Global examples (feel free to verify)

East Asia 

  • Tencent: public pledge to use green power for 100% of electricity consumed by 2030 (and carbon neutrality language). 
    How to verify: read the pledge PDF; look for “100% … electricity … by 2030.”

  • NAVER: publishes a climate disclosure report and an explicit long-term pathway (“towards 2040 carbon negative”) emphasizing electricity/IDC as major emissions driver. 
    How to verify: use their PDF report, not third-party summaries.

  • NTT: states a target of zero CO₂ emissions from its data centers by 2030 (and wider group neutrality targets). 

  • Baidu: announced goal of carbon-neutral operations by 2030, explicitly including data centers as part of the plan. 
    Skeptic note: public goals are not the same as proving clean electricity today; treat this as a “commitment exists” datapoint, then ask for site-level sourcing.

Southeast Asia 

  • ST Telemedia Global Data Centres: states over 78% renewable energy usage across the group (reported in its communications). 
    Why it matters: a lot of AI workloads sit in third-party data centers; operator behavior affects the footprint.

  • Singtel (via its data-center unit): highlights energy-efficient, AI-oriented data-center builds (efficiency ≠ clean supply, but it’s part of the footprint equation). 

Europe

  • Hetzner: says its Germany data centers have used hydropower since 2008, and Finland since 2018, with certificates available. 
    How to verify: their sustainability page + certificates.

  • OVH cloud: publishes quantified scope targets (e.g., scope 1–2 reduction vs 2022 by 2025; scope 3 intensity target), plus sustainability reporting. 

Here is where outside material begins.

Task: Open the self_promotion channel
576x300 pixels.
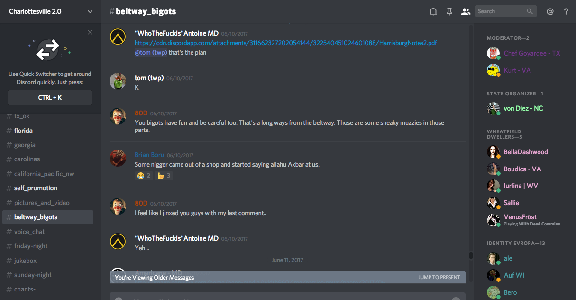Action: pyautogui.click(x=36, y=188)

  • Akamai: Has public 2030 goals including 100% renewable energy and net-zero across its platform. Also describes funding wind/solar projects as part of reaching those targets.

US-based 

  • Google: commits to 24/7 carbon-free energy by 2030 (a stricter standard than annual “100% renewable”). 
    And you can point to concrete supply procurement tied to data centers (e.g., geothermal deals reported in 2026). 

  • Anthropic: commits to paying 100% of grid upgrade costs tied to its data centers and addressing consumer price impacts—this is unusually specific about local grid harm, even if it’s U.S.-focused. 

  • NVIDIA: states it purchased/generated enough renewable electricity to match 100% of global electricity usage in FY25, and publishes a sustainability report.